# Jenna Jameson talks Sin-Jin Smyth



## Sinister (Apr 18, 2004)

Here goes a link posted by my buddy, hypokritical over on the Sin-Jin board. It has Porn Queen Jenna Jameson telling a little about her role in the film. Enjoy!

http://www.iesb.net/videointerviews/jennajamesonint.php


----------



## HibLaGrande (Sep 25, 2005)

She's not as hot when she's not wearing her dildos.


----------



## Dr Morbius (Sep 21, 2004)

I'm not even touching this one.


----------



## Faustian_Pact (Apr 19, 2006)

Has she filmed her role yet? I wish her the best. 
Ethan knows what he's doing.


----------



## Sinister (Apr 18, 2004)

As near as I'm able to gather, I think she only has bit part. I could never get a clear answer from anyone on the subject. Believe me, I asked.


----------



## dougspaulding (May 22, 2004)

Sin is right - Ethan told me he can't talk about it.


----------



## Faustian_Pact (Apr 19, 2006)

Thanks. Hmmm...Sin-Jin Jameson?


----------



## dougspaulding (May 22, 2004)

Perhaps she was attracted to the word "sin" in the title.

Much improved avatar, by the way!
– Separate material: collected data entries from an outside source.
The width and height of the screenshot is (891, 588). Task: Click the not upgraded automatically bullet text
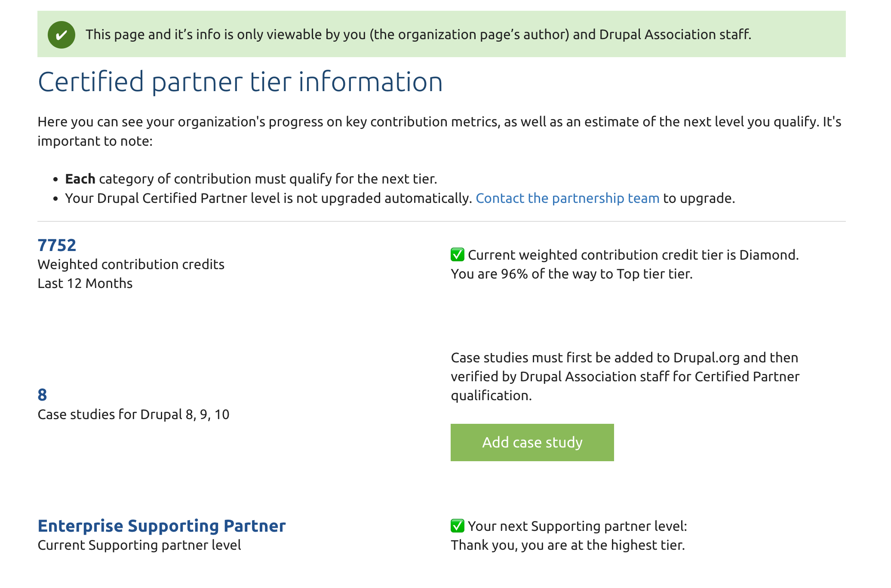click(x=269, y=198)
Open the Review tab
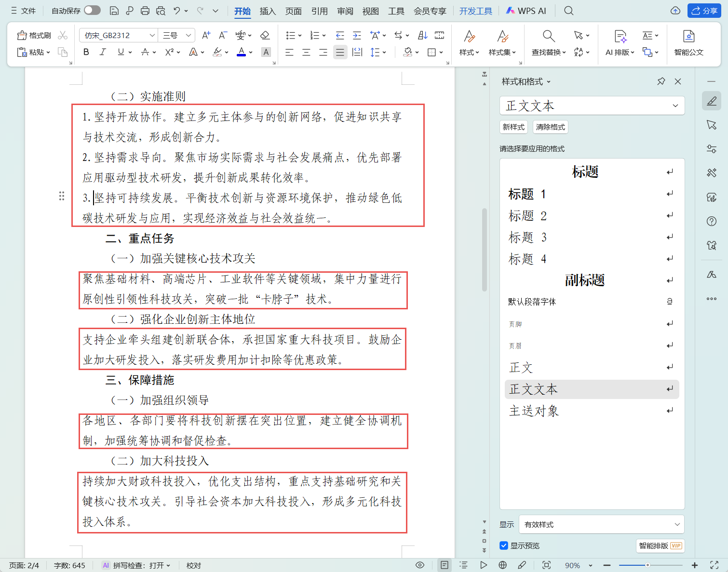728x572 pixels. 345,11

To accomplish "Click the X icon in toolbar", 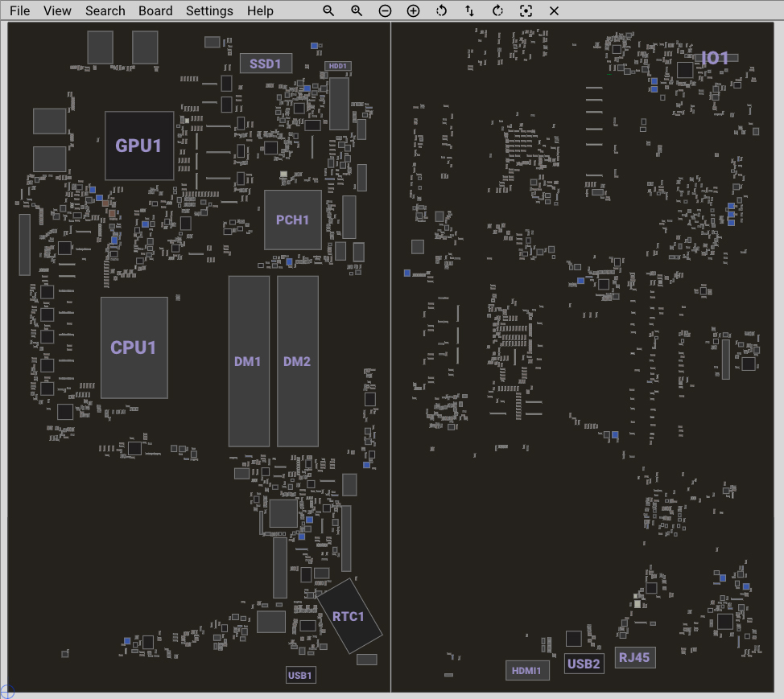I will pyautogui.click(x=554, y=11).
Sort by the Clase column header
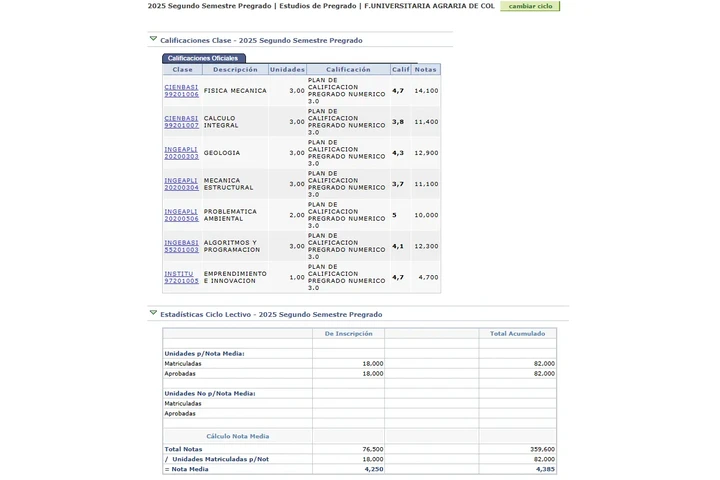720x480 pixels. [x=182, y=70]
Who is she?


----------



## Faustian_Pact (Apr 19, 2006)

My avatar.
A high-octane hybrid of Molly Ringwald,Angelina Jolie,and Jessica Alba!:googly:

??????? Here you go; M'Lord Spaulding.

http://www.antoniogenna.net/roswell/download/cesco/0301 - Majandra_Delfino.jpg


----------



## Sinister (Apr 18, 2004)

Here goes an even better'un:


----------



## HibLaGrande (Sep 25, 2005)

Uh Oh , theres that odd tinglelng again. looks alot like my highschool girlfriend.


----------



## Faustian_Pact (Apr 19, 2006)

Sinister dropped da'bomb,and dethroned Jenna's thread. Now Hib's tingling.

Not since Jimi Hendrix upstaged The Monkees...

FYI (Hendrix was booked as the opening act for The Monkees 1967 tour. Note to manager:It's called "research".Get to know it!.)


----------



## dougspaulding (May 22, 2004)

I can't see _any_ of these photos - it wasn't such a big deal when I was trying to see *Guess the Movie Still* game, but now it's getting important.

Do I need to do something to my settings? Am I just goofy? (Rhetorical question)


----------